[TASK GOAL] Express each line of the material below as a string in a JSON list, one string per line, and leave out any blank lines.

[RAW RECORDS]

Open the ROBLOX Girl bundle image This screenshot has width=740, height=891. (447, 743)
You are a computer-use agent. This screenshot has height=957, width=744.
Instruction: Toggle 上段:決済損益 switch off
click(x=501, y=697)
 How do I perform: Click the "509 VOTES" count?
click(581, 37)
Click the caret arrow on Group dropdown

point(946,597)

[TASK RESPONSE]
[
  "Open the ROBLOX Girl bundle image This screenshot has width=740, height=891. (447, 743)",
  "You are a computer-use agent. This screenshot has height=957, width=744.",
  "Instruction: Toggle 上段:決済損益 switch off",
  "click(x=501, y=697)",
  " How do I perform: Click the \"509 VOTES\" count?",
  "click(581, 37)",
  "Click the caret arrow on Group dropdown",
  "point(946,597)"
]